▶ [Problem 1]:
In the records, copy out the lines starting at the one that contains "at (302, 634)." and ending at the one that contains "What do you see at coordinates (777, 400)", both included, with nothing else.

▶ [Reading text]:
* * * * *

# Any experience with Kona Lisa rd?



## kayakguy (Feb 2, 2006)

My wife is starting to shop for her first road bike. She is petite so a womens specific frame is probably a must, due to size. She likes the look of the Lisa rd, and I think that the parts spec looks good for a first road bike. Any comments? I can't find any reviews.


----------



## zeytin (May 15, 2004)

kayakguy said:


> My wife is starting to shop for her first road bike. She is petite so a womens specific frame is probably a must, due to size. She likes the look of the Lisa rd, and I think that the parts spec looks good for a first road bike. Any comments? I can't find any reviews.



Can you post a pic or some links?


----------



## QuiQuaeQuod (Jan 24, 2003)

zeytin said:


> Can you post a pic or some links?



http://www.konaworld.com/bikes/2k7/LISASUPREMERD/index.html

That is a REALLY nice first road bike!

Edit:

OOps, that was the top of the line one:

http://www.konaworld.com/bikes/2k7/LISARD/index.html

Is the rd. Looks really nice still (and a better color imo). 105. If she likes the ride, that will work for years.


----------



## zeytin (May 15, 2004)

Good lookin bike! Love the color.


----------



## il sogno (Jul 15, 2002)

kayakguy said:


> My wife is starting to shop for her first road bike. She is petite so a womens specific frame is probably a must, due to size. She likes the look of the Lisa rd, and I think that the parts spec looks good for a first road bike. Any comments? I can't find any reviews.


Kayak, how tall is she and what sizes are you looking at?


----------



## kayakguy (Feb 2, 2006)

Thanks for posting a link. She is about 5' 2" with approximately a 27" inseam. We will have to have her measured to be sure about size. Small hands(size 3 ring, small feet(size 5 at best). I know hands and feet don't matter, just letting you know she is not a big person.

I feel like 105 acroos the board, W/ a compact crank would be great for starters. If she kicks out a couple thousand miles we will look at a custom frame. One thing I particularly like about the Konas is that all sizes look to have 700c wheels. I would like to avoid 650c due to limited options in wheels and tires.

thanks for the responses keep em coming.
-Kayakguy


----------



## QuiQuaeQuod (Jan 24, 2003)

kayakguy said:


> Thanks for posting a link. She is about 5' 2" with approximately a 27" inseam. We will have to have her measured to be sure about size. Small hands(size 3 ring, small feet(size 5 at best). I know hands and feet don't matter, just letting you know she is not a big person.

* * * * *

▶ [Extracted data]:
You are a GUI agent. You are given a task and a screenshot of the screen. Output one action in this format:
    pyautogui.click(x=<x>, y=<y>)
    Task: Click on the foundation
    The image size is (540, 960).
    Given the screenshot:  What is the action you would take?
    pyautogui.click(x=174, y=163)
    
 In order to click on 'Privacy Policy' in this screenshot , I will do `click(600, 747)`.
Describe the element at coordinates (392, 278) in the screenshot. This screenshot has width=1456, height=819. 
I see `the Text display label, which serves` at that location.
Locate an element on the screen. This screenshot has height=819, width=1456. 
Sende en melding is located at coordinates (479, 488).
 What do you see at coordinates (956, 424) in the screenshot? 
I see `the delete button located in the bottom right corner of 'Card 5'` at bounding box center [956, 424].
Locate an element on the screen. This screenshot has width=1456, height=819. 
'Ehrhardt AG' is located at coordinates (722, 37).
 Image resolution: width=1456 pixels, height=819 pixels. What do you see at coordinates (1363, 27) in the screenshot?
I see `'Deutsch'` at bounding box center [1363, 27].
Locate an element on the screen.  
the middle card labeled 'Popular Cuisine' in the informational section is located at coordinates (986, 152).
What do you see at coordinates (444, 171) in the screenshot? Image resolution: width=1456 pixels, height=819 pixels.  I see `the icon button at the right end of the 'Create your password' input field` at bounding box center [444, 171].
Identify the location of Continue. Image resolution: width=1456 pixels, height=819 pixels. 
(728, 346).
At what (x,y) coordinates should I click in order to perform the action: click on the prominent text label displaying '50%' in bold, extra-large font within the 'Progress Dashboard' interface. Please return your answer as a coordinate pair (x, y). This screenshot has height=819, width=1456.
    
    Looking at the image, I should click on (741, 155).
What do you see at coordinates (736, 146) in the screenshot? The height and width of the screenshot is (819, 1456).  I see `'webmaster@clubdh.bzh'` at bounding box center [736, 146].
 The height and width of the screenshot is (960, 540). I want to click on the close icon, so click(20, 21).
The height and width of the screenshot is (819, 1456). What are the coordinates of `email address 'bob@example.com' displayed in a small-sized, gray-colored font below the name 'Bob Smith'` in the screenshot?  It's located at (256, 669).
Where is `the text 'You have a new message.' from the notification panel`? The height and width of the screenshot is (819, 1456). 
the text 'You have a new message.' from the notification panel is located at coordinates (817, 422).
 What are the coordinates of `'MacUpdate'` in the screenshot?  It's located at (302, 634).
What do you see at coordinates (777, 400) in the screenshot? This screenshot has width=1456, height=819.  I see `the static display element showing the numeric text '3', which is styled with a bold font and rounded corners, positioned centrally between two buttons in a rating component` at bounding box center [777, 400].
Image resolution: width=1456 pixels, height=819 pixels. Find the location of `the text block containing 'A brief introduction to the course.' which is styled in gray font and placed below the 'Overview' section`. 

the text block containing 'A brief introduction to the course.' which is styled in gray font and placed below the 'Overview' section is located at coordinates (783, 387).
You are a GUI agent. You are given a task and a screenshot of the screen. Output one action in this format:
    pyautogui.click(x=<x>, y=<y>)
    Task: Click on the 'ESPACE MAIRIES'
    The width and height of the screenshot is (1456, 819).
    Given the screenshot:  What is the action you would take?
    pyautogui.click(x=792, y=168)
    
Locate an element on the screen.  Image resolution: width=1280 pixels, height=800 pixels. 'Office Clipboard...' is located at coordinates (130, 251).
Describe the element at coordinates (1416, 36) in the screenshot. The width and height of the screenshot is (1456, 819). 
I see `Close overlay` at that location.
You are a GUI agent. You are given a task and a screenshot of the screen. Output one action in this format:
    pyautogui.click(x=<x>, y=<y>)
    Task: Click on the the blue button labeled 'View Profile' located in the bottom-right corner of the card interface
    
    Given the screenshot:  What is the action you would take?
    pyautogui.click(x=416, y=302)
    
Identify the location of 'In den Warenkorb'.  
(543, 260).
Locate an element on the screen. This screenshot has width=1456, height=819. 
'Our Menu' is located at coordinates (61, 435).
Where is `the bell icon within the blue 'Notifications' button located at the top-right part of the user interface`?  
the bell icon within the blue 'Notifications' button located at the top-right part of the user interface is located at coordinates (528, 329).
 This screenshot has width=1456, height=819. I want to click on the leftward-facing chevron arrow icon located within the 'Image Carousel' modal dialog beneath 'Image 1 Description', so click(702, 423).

* * * * *

▶ [Problem 2]:
Using the forum thread about the Kona Lisa rd, say whether each statement agrees with it, answering yes or no and quoting the deciding words. (a) The wife shopping for a road bike is about 5' 2". (b) kayakguy prefers a bike with 650c wheels. (c) The first link QuiQuaeQuod posted was for the top of the line model.

▶ [Expected output 1]:
 What are the coordinates of `'MacUpdate'` in the screenshot?  It's located at (302, 634).
What do you see at coordinates (777, 400) in the screenshot? This screenshot has width=1456, height=819.  I see `the static display element showing the numeric text '3', which is styled with a bold font and rounded corners, positioned centrally between two buttons in a rating component` at bounding box center [777, 400].

▶ [Expected output 2]:
(a) Yes: "She is about 5' 2" with approximately a 27" inseam."
(b) No: "I would like to avoid 650c due to limited options in wheels and tires."
(c) Yes: "OOps, that was the top of the line one:"